▶ [DIRECTIONS]: Nothing but the line holding "Dr. Allan Mercado (977, 2100)" and the lines after it, through the end of the records, should be set down, each exactly as it is.

--------------------------------------------------

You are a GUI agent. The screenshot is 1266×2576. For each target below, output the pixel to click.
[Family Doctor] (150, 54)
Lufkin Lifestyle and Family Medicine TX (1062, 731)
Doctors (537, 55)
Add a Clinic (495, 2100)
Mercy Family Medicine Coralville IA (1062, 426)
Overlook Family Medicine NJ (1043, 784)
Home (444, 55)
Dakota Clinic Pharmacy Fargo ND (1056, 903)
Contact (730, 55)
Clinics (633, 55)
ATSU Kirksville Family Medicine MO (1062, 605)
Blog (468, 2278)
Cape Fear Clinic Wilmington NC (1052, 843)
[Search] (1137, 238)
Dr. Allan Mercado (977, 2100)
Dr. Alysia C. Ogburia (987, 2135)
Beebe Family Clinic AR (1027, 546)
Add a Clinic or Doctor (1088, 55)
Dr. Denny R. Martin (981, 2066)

--------------------------------------------------

▶ [EXERCISE RESULT]:
Dr. Allan Mercado (977, 2100)
Dr. Alysia C. Ogburia (987, 2135)
Beebe Family Clinic AR (1027, 546)
Add a Clinic or Doctor (1088, 55)
Dr. Denny R. Martin (981, 2066)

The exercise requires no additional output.